The letter directly contradicts the contemporaneous account of another adult film actor, Alana Evans, who said she talked to Trump on the phone when he was with Daniels and he invited her to come over and “party.” Evans says Daniels later told her she had sex with Trump.


It also contradicts an interview Daniels gave to In Touch in 2011, according to a new report from the magazine. “[Sex with Trump] was textbook generic. I actually don’t even know why I did it, but I do remember while we were having sex, I was like, ‘Please, don’t try to pay me,” Daniels said, according to In Touch.

Image

This scandal had not garnered the intense media coverage one might expect of a story about a porn actor’s affair with a president: At yesterday’s White House press briefing, Press Secretary Sarah Sanders did not receive a single question about the alleged affair with Daniels or the payment.
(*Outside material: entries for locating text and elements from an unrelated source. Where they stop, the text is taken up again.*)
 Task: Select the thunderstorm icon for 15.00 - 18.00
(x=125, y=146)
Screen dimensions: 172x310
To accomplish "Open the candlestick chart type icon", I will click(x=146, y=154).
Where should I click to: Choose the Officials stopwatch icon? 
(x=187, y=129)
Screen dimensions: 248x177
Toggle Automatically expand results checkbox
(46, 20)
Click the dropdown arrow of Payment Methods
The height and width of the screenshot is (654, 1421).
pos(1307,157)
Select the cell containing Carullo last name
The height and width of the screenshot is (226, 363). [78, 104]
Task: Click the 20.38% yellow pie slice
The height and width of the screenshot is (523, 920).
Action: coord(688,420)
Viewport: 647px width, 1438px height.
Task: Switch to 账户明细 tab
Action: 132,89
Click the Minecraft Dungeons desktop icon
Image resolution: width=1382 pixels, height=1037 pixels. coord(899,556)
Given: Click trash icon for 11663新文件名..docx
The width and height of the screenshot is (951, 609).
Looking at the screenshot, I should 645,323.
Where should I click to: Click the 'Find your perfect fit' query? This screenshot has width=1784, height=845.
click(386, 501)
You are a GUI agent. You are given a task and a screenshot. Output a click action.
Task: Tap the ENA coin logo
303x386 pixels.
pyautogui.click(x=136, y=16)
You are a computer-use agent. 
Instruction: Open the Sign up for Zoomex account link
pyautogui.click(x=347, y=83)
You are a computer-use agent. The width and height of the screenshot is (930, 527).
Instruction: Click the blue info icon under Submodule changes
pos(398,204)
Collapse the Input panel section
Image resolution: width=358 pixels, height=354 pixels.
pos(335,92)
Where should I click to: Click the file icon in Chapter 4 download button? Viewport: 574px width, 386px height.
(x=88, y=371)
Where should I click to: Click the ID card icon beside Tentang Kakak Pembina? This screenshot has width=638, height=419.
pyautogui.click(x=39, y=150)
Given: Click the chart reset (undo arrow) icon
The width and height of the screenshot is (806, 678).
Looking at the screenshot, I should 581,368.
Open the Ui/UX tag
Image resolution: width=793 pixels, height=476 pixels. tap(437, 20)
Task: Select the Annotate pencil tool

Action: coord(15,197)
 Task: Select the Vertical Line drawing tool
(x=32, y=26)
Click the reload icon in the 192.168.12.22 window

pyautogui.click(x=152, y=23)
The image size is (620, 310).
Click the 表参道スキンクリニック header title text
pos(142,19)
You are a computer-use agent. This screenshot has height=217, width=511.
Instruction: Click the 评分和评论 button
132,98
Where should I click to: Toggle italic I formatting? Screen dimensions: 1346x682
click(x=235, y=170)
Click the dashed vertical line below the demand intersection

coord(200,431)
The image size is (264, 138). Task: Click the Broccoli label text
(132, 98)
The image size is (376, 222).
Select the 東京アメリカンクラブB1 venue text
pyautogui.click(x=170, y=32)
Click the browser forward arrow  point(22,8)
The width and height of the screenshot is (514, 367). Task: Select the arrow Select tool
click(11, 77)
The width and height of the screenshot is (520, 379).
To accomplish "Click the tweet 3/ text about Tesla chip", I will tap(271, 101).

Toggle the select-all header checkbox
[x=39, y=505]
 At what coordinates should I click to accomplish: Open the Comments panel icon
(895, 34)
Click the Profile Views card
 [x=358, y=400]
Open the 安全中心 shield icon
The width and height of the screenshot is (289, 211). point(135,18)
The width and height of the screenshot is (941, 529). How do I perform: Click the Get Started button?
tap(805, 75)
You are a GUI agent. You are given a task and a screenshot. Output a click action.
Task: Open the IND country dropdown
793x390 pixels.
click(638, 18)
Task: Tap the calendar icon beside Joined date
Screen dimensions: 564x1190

But the Stormy Daniels–Trump story matters — beyond allegations of an affair. Here’s why.

The story indicates Trump is willing to lie about his sexual encounters with women.

Trump’s lawyer is distributing a statement denying any sexual relationship between Daniels and Trump. But there is a mountain of evidence that suggests this statement is a lie, including historical interviews by Daniels herself, the existence of the $130,000 payment, and the contemporaneous accounts by friends of Daniels. The president’s willingness to lie about his interactions with women is important: There are more than a dozen women who have accused Trump of sexual assault. Trump has denied those claims, but the Daniels story suggests he’s willing to lie.

The story has parallels to other women’s claims of sexual assault by Trump.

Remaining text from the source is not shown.